(1.) THIS appeal arises from Order -in -Original No. 22/03 dated 2.9.2003 by which the Commissioner has confirmed demands in terms of the show cause notices. The Revenue proceeded to include the advertisement expenses, marketing expenses in respect of intermediate goods cleared to the sister unit of the assessee under Section 11A of the CE Act 1944. The appellant's contention is that these elements cannot be added in the assessable value as held by the Tribunal in the case of BMF Beltings Ltd. v. CCE, Hyderabad , Premier Irrigation Equipment Ltd. v. CCE, Kolkata -VII , Tecumseh Products India Ltd. v. CCE, Hyderabad -I ; Arthi Industries Ltd. v. CCE, Vapi ; National Aluminium Co. Ltd. v. CCE, Bhubaneswar -I . It is also brought to the notice of the Bench that the Board also issued a circular in 2003 holding that these elements cannot be added in the assessable value when the intermediate goods are cleared to the sister units.
(2.) THE learned JDR submitted that the Circular of 1996 would apply as it pertains to period 1996 -97 and 1997 -98, which directed for including these two elements in the assessable value.

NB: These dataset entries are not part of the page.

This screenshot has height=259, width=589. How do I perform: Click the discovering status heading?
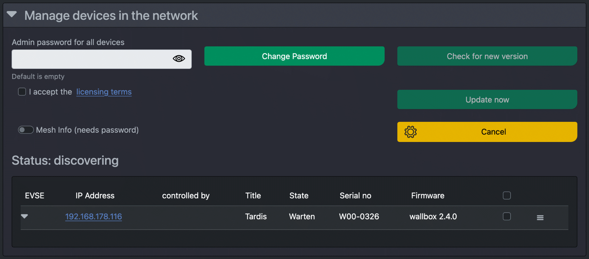tap(65, 160)
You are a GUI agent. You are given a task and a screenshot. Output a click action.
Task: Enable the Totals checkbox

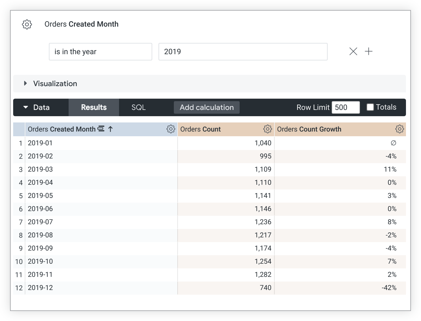click(370, 107)
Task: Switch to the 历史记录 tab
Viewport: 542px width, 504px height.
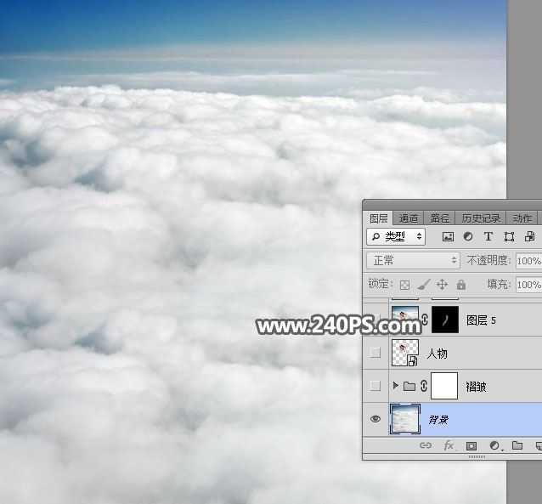Action: [481, 218]
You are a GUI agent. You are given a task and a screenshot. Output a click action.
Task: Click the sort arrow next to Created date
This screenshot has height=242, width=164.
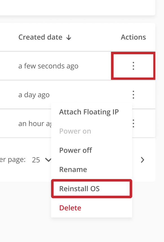(x=69, y=37)
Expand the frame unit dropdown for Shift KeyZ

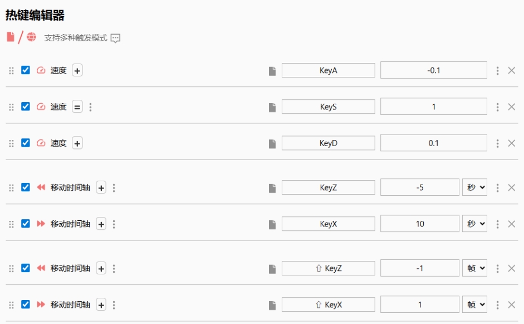click(x=474, y=268)
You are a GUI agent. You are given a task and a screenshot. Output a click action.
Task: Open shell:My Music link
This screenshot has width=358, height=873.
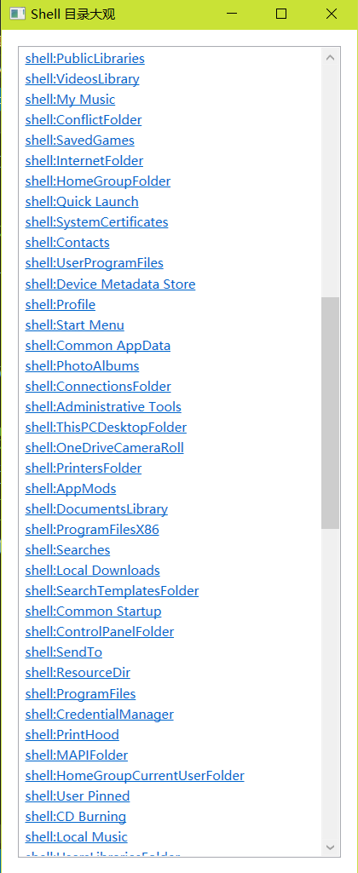click(x=70, y=100)
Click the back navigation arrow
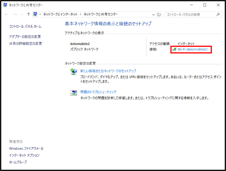Viewport: 226px width, 171px height. click(7, 14)
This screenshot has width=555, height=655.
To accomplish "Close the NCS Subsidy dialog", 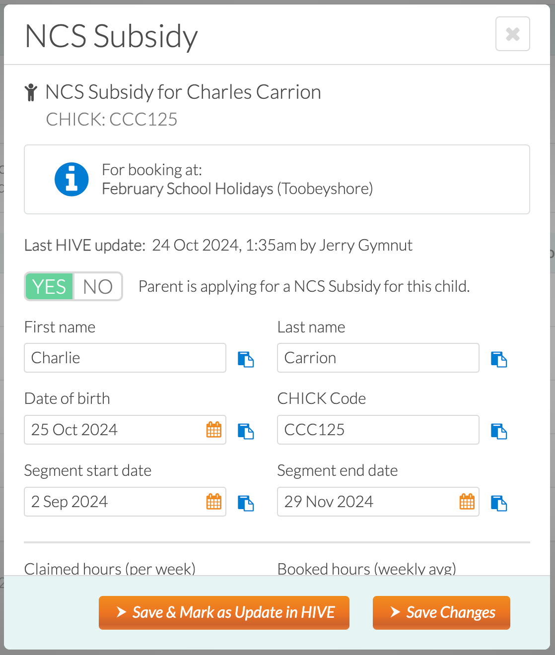I will 513,34.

(3.) ON a careful consideration, we notice that the Tribunal in the BMF Belting Ltd. (supra) dealt with regard to the period from November 1995 to October 2000. In this case noting the judgment of GOI v. MRF Ltd. ; Jay. Yuhshin Ltd. v. CCE; UOI v. Bombay Tyre International Ltd. reported in 1983(14) ELT 1896 (SC). The Tribunal clearly held that when there is a stock transfer of the goods to their sister units, then selling expenses and administrative overheads like marketing, project management, corporate office expenses are to be excluded as they cannot be selling to self. The above view was affirmed by the above cited judgments, therefore the issue is fully covered by these judgments and the confirmation of demands on these elements is not correct in law. Respectfully following the ratio of these judgments, the impugned order is set aside and the appeal is allowed.